Abstract

Efficient, accurate, and adaptable implicit solvent models remain a significant challenge in the field of molecular simulation. A recent implicit solvent model, IS-SPA, based on approximating the mean solvent force using the superposition approximation, provides a platform to achieve these goals. IS-SPA was originally developed to handle nonpolar solutes in a polar solvent and did not accurately capture polar solvation. Here, we demonstrate that IS-SPA can accurately capture polar solvation by incorporating solvent orientation and accounting for the contributions from long ranged electrostatics. Solvent orientation is approximated as that of an ideal dipole aligned in a mean electrostatic field and an analytic form of the long ranged electrostatics is derived. Parameters for the model are calculated from explicit solvent simulations of an isolated atom or molecule and include atom-based solvent densities, mean electric field functions, radially symmetric averaged Lennard-Jones forces, and multipoles of the explicit solvent model.
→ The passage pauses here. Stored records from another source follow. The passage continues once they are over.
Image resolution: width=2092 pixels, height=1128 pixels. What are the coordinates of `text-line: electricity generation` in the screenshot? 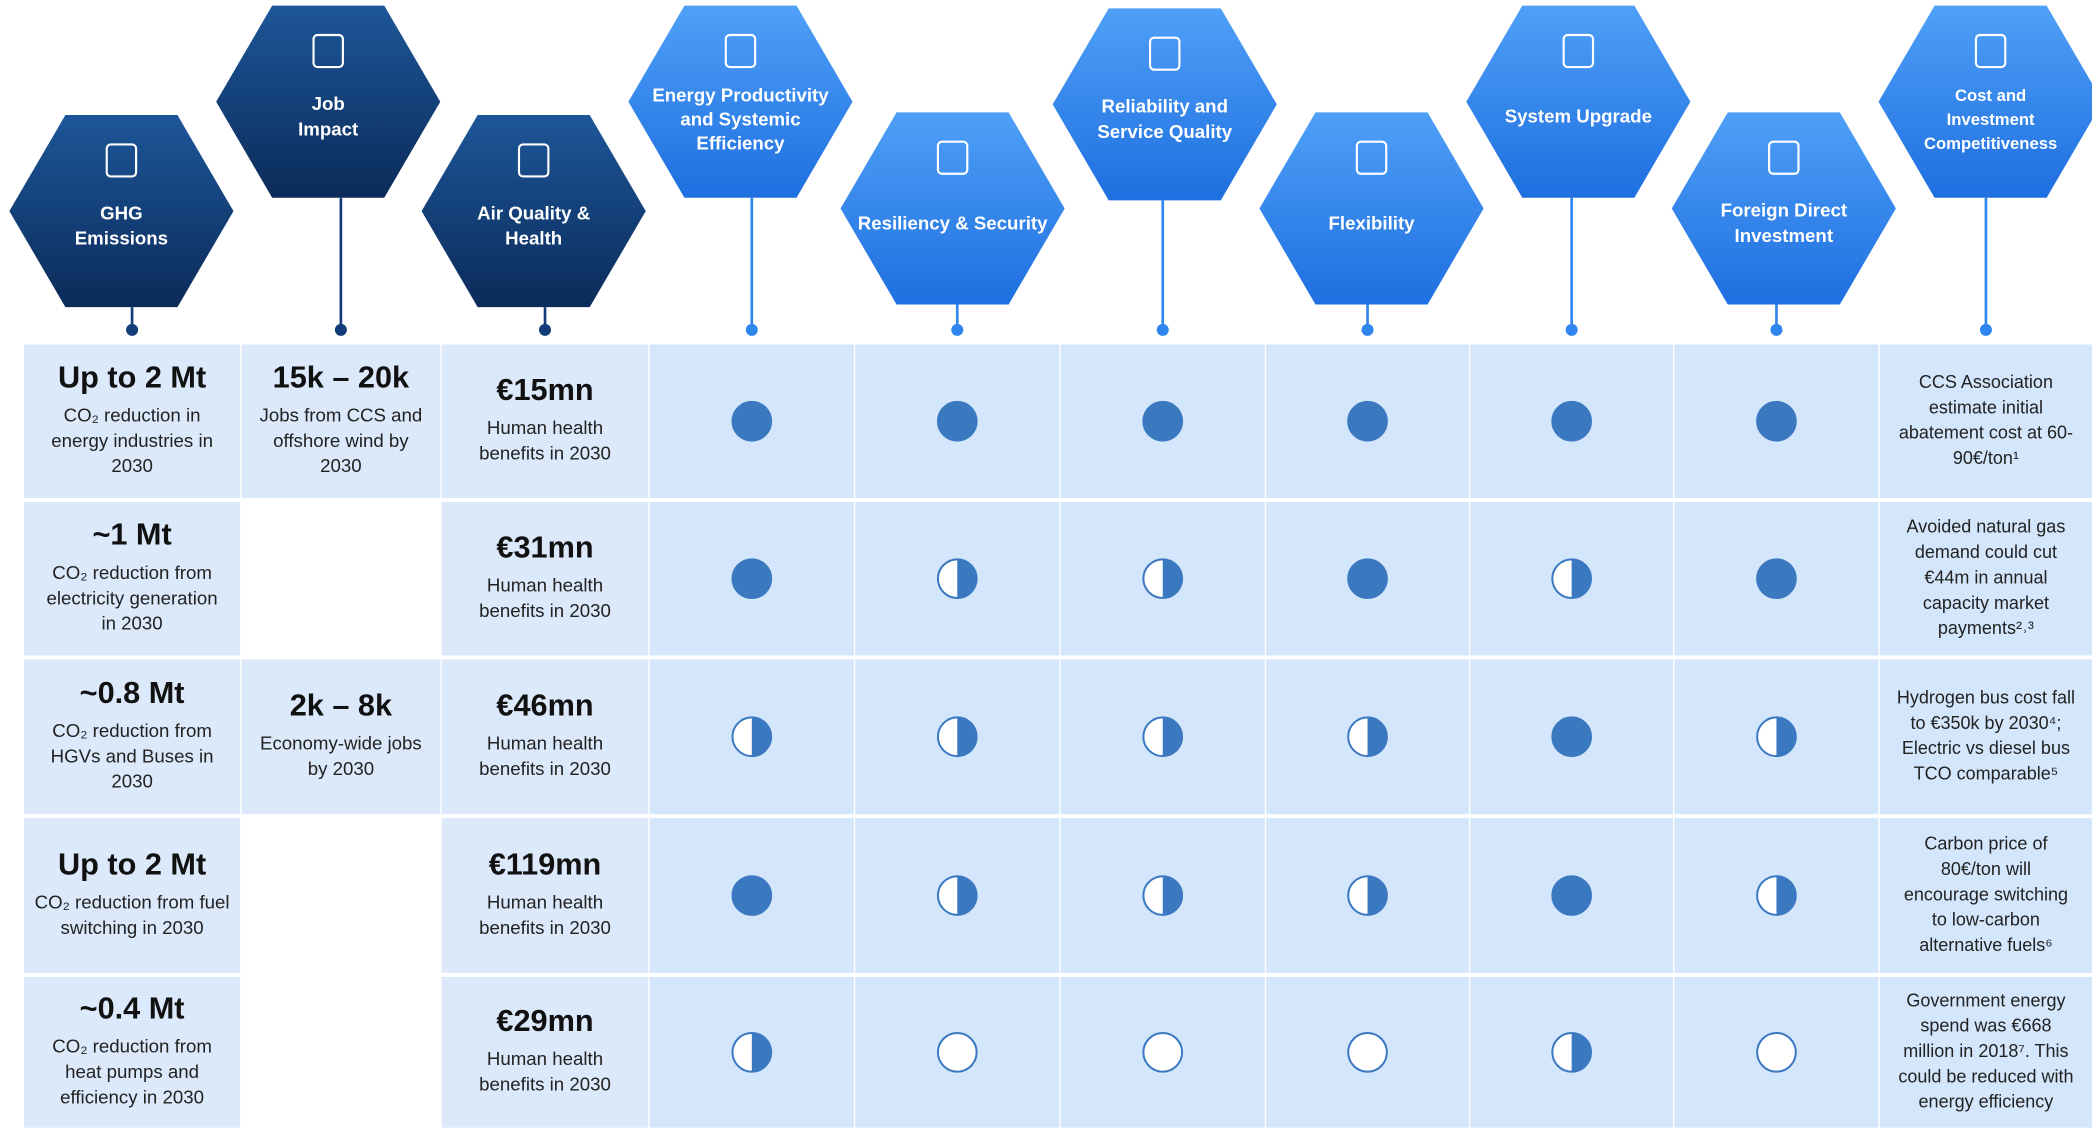 It's located at (132, 598).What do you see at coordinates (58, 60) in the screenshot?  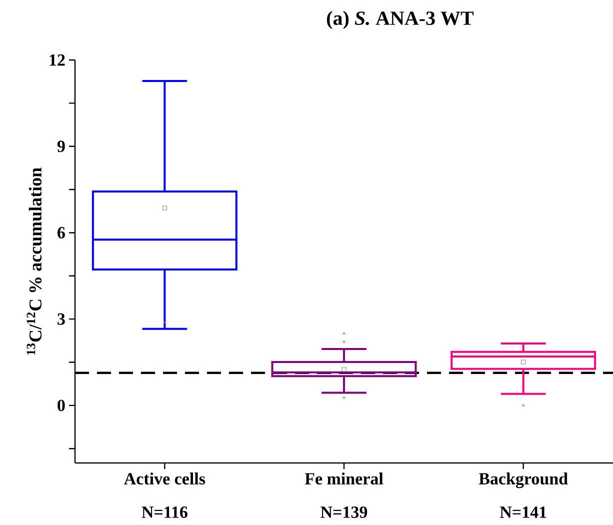 I see `y-tick-label: 12` at bounding box center [58, 60].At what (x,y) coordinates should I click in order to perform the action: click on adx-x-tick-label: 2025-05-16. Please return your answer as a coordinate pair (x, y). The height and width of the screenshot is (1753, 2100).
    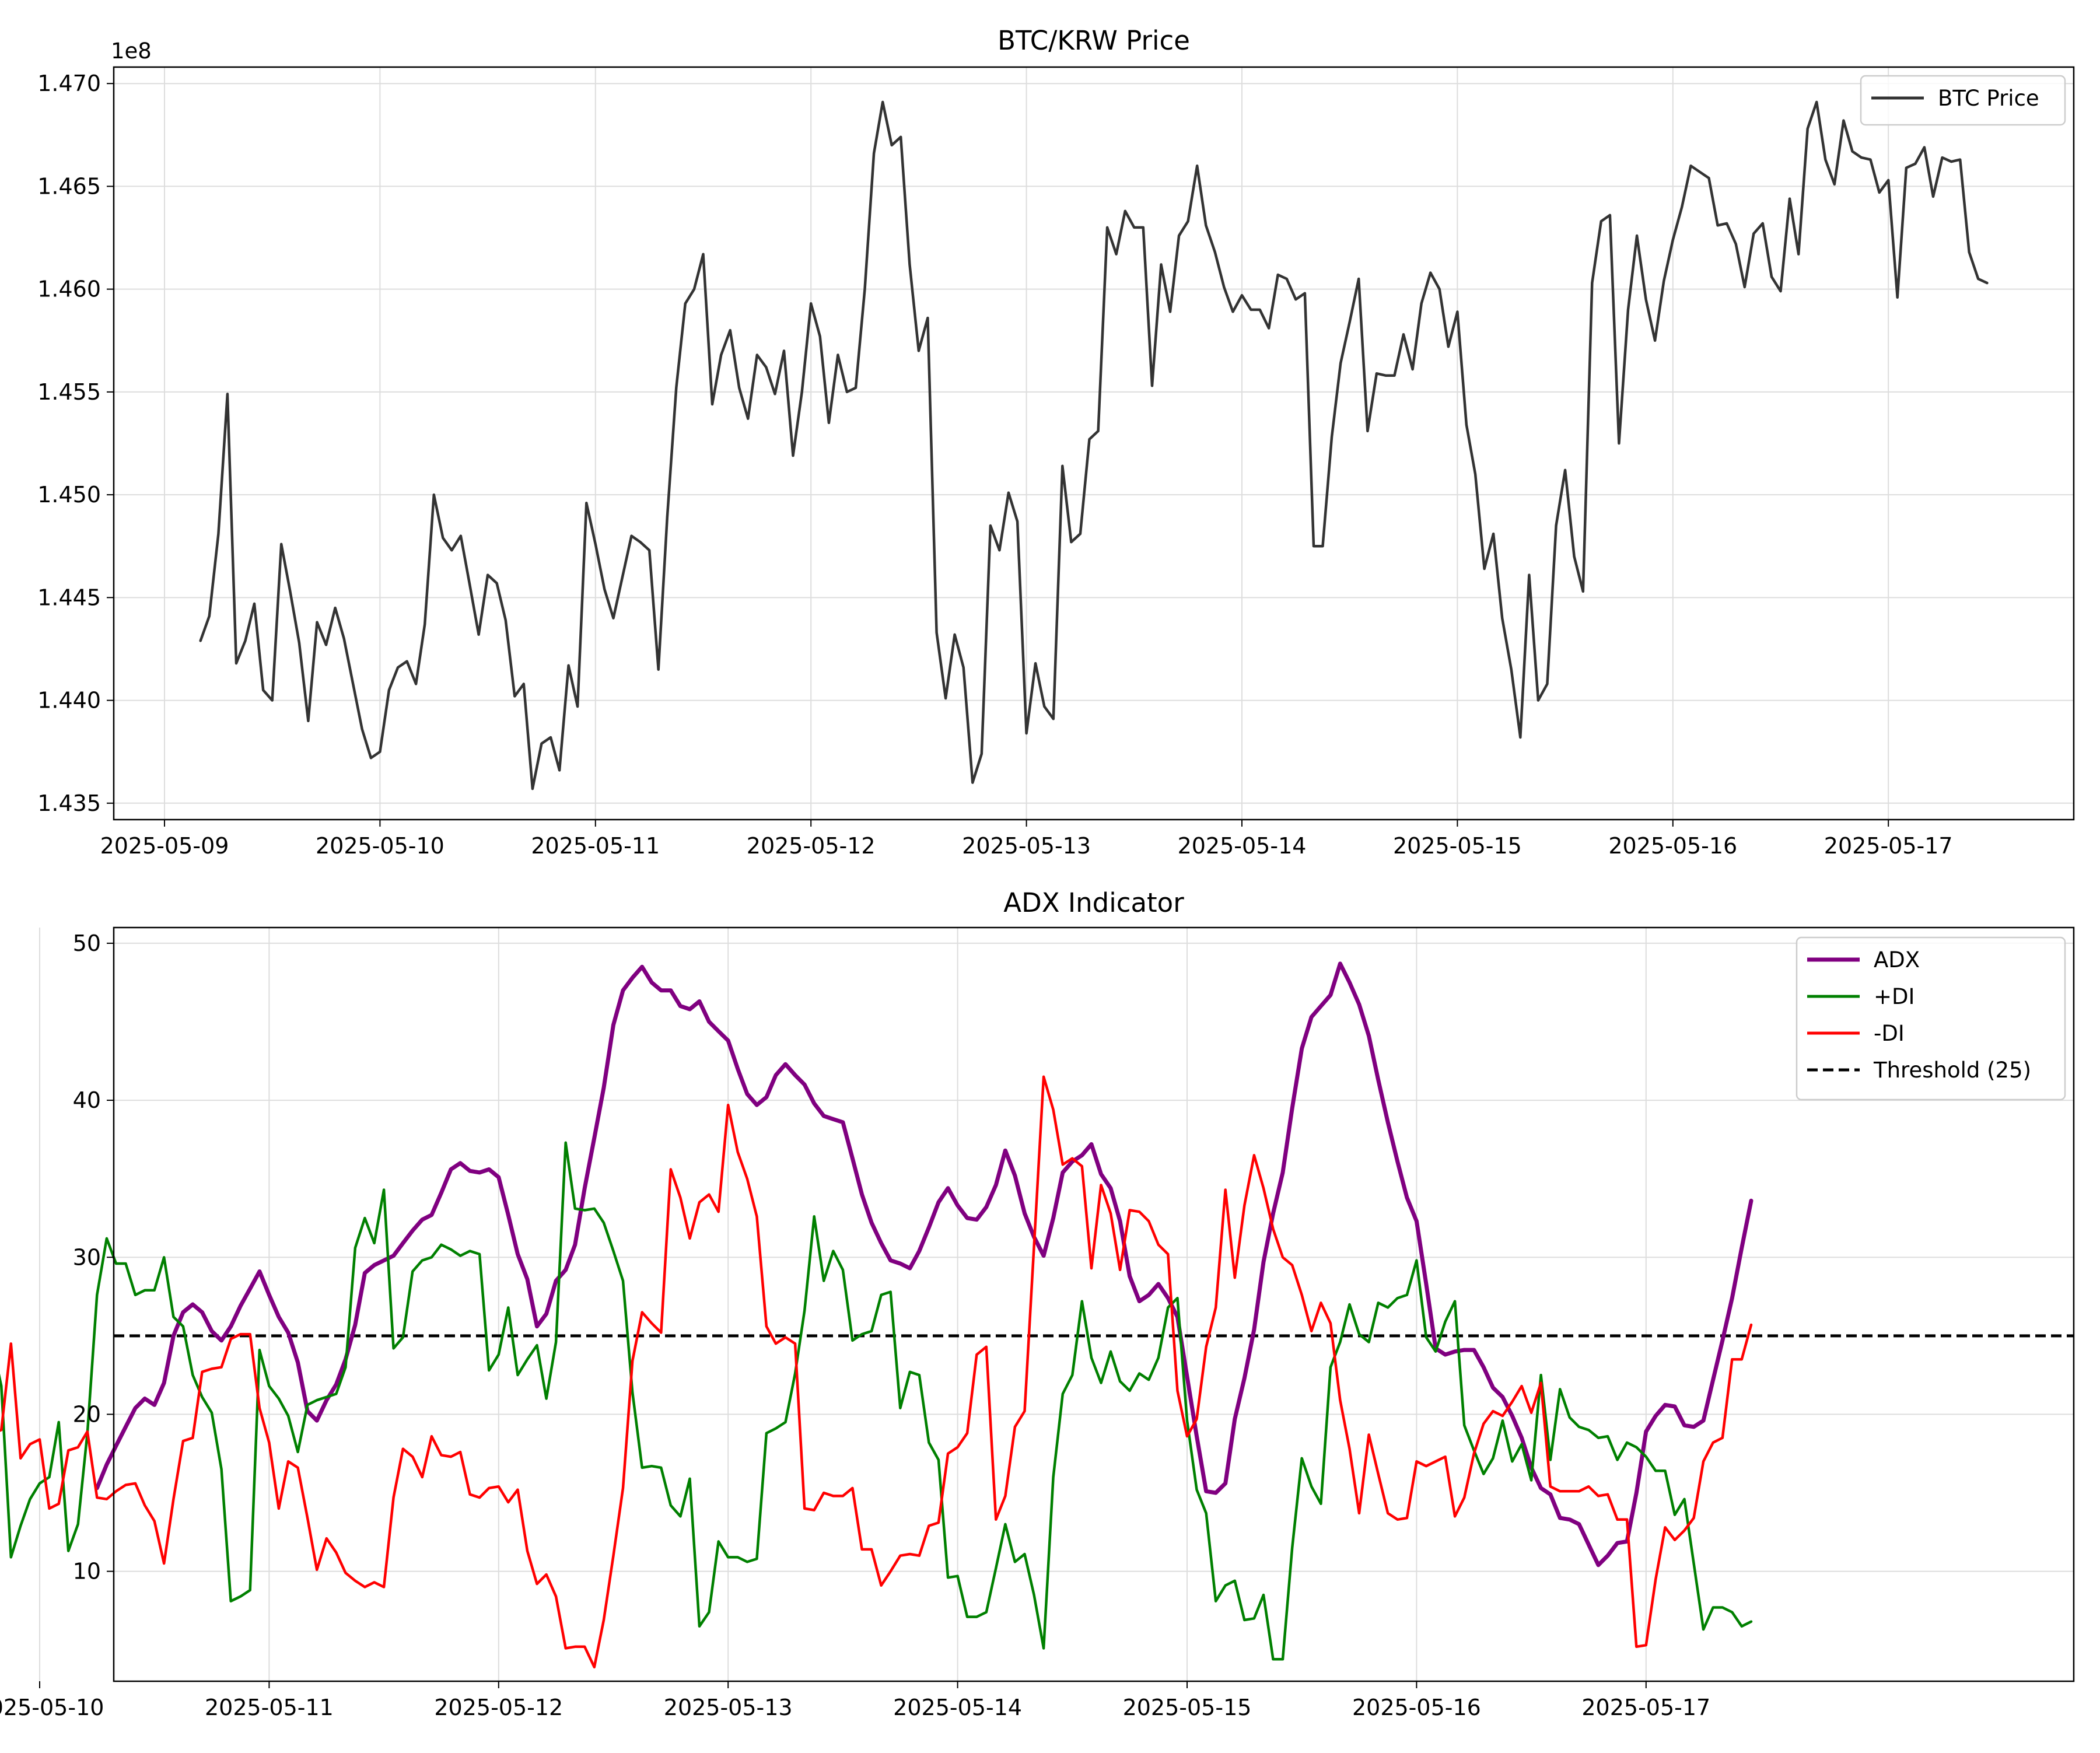
    Looking at the image, I should click on (1416, 1708).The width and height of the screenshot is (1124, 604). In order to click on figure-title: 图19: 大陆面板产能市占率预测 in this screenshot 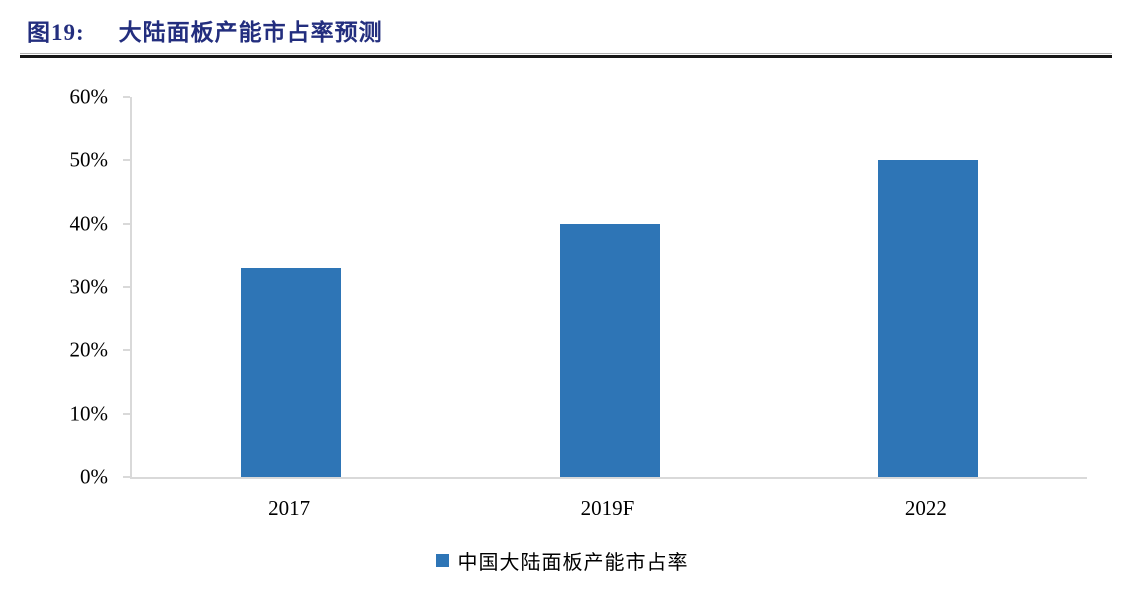, I will do `click(205, 30)`.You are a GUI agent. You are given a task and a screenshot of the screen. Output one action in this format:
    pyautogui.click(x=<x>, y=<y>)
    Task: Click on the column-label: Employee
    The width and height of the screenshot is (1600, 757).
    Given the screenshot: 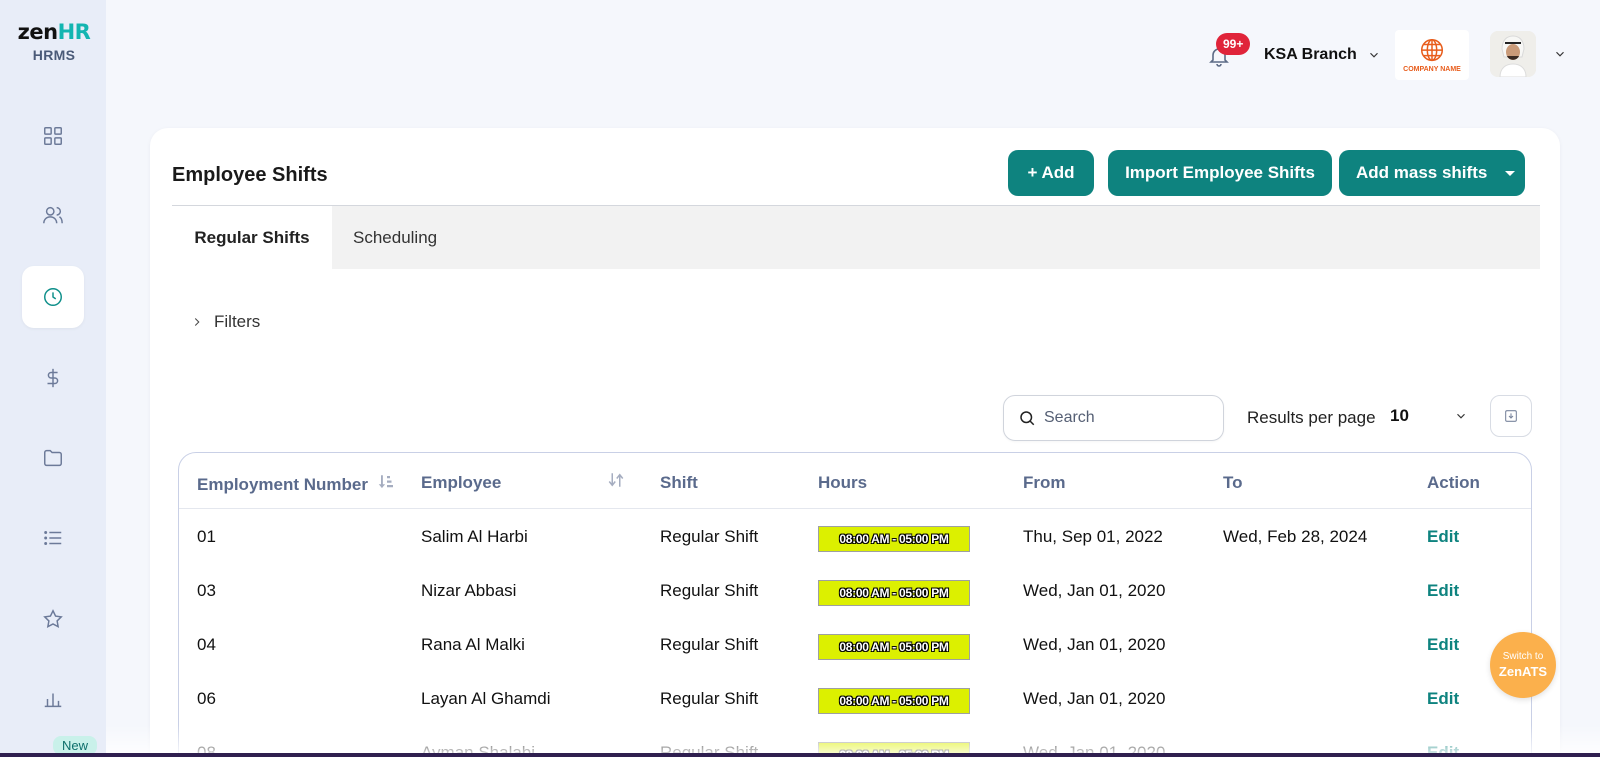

Using these parameters, IS-SPA accounts for asymmetry of charge solvation and reproduces the explicit solvent potential of mean force of dimerization of two oppositely charged Lennard-Jones spheres in chloroform with high fidelity. Additionally, the model more accurately captures the effect of explicit solvent on the monomer and dimer configurations of alanine dipeptide in chloroform than a generalized Born or constant density dielectric model. The current version of the algorithm is expected to outperform explicit solvent simulations for aggregation of small peptides at concentrations below 150 mM, well above the typical experimental concentrations for these materials.